Deprivazione del sonno: significato e terapia per chi dorme poco

Deprivazione del sonno: significato e terapia per chi dorme poco

Privarsi del riposo notturno è un comportamento disfunzionale con importanti ripercussioni sulla qualità di vita e sulla salute psicofisica.

 

Una tarda notte di primavera del 1986, intorno all’01:30, gli abitanti di Pripyat, una città ucraina di 50.000 abitanti sulla punta settentrionale del fiume Dnepr, furono scossi nel sonno da una gigantesca esplosione originata nel reattore nucleare del vicino stabilimento di Chernobyl. Fu un evento che avrebbe cambiato per sempre il corso delle loro vite e quello della storia umana. Centinaia di persone, infatti, sono morte, sia direttamente che indirettamente a causa dell’esplosione, considerata la peggiore catastrofe nucleare della storia. Oggi le centrali di Chernobyl e Pripyat sono completamente abbandonate, non sicure, a causa della contaminazione nucleare. Quale sarebbe quindi la causa più probabile dell’esplosione? Si è ipotizzato un errore di un lavoratore stanco, con deprivazione del sonno (Berglund, 2019).
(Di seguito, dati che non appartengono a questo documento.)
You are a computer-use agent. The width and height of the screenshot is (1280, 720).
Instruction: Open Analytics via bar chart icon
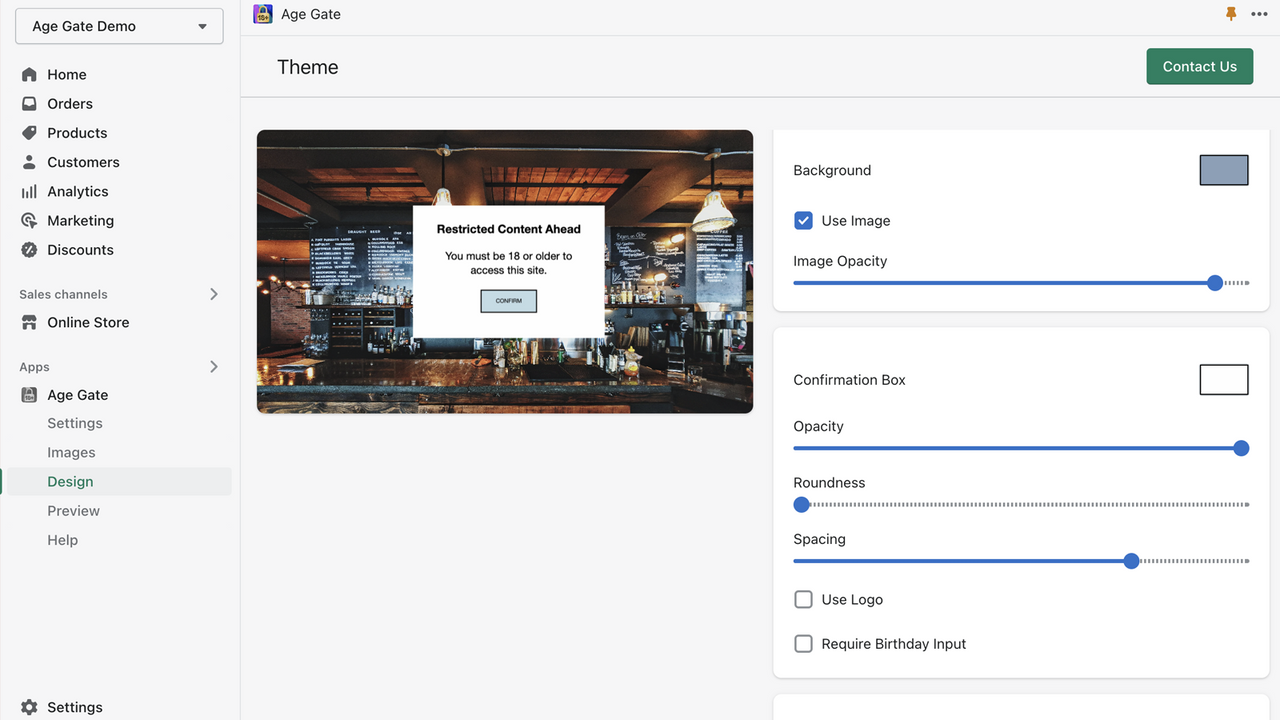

La privazione del sonno è un comportamento disfunzionale molto comune tra gli atleti e gli studenti. Le alterazioni nell’architettura del sonno, però, hanno impatti sull’apprendimento, la vigilanza, l’umore e persino sulle prestazioni atletiche. L’estensione del sonno, infatti, in particolare nel contesto della privazione cronica del sonno parziale, migliorerebbe l’umore, la vigilanza e le prestazioni atletiche in ambito universitario (Bolin, 2019).

La breve durata del sonno è associata ad un aumentato rischio cardiovascolare. Tuttavia, non è chiaro se il debito di sonno (una misura della carenza di sonno durante la settimana rispetto al fine settimana) possa causare un aumento del rischio cardiovascolare. Poiché i disturbi del sonno aumentano con l’età, in particolare nelle donne, una ricerca ha esaminato la relazione tra il debito di sonno e l’indice di salute cardiovascolare ideale nelle donne anziane. Questo indice comprendeva la valutazione di parametri quali massa corporea, abitudine a fumo, attività fisica, dieta, pressione sanguigna, colesterolo totale e glicemia. L’età media dei partecipanti era di 72,1 ± 6,0 anni.

Rispetto alle donne senza carenza di sonno protratta, le donne con privazione del sonno avevano maggiori probabilità di essere obese e avere ipertensione. Questi risultati, quindi, suggeriscono che la variazione settimanale della durata del sonno può portare a disallineamenti circadiani e può essere associata ad un aumentato rischio cardiovascolare nelle donne anziane (Cabeza de Baca et al., 2019).

Qual è la terapia per la deprivazione di sonno o per chi dorme poco? Il sonno scarso è molto comune nei reparti di terapia intensiva. Tra gli interventi non farmacologici effettuati in questi reparti si possono segnalare le maschere per gli occhi, i tappi per le orecchie, i fasci per ridurre il rumore e l’illuminazione, sebbene il livello di evidenza sia stato considerato basso. Tra gli interventi farmacologici la melatonina orale sembrerebbe aumentare la qualità del sonno di questi pazienti (Brito et al., 2019).
Tra gli individui non ricoverati l’igiene del sonno risulta essere un intervento efficace per aumentare il tempo di riposo, migliorare l’umore e le abitudini di sonno a lungo termine. In caso di inefficacia è utile contattare uno specialista iniziando quanto prima la terapia farmacologica più adeguata alla propria forma di insonnia.

Riferimenti bibliografici:

Berglund J (2019). The Danger of Sleep Deprivation. IEEE Pulse. 10(4): 21-24.

Bolin DJ (2019). Sleep Deprivation and Its Contribution to Mood and Performance Deterioration in College Athletes. Curr Sports Med Rep. 18(8): 305-310.

Brito RA et al (2019). Pharmacological and non-pharmacological interventions to promote sleep in intensive care units: a critical review. Sleep Breath. [Epub ahead of print].

Cabeza de Baca T et al (2019). Sleep debt: the impact of weekday sleep deprivation on cardiovascular health in older women. Sleep. [Epub ahead of print].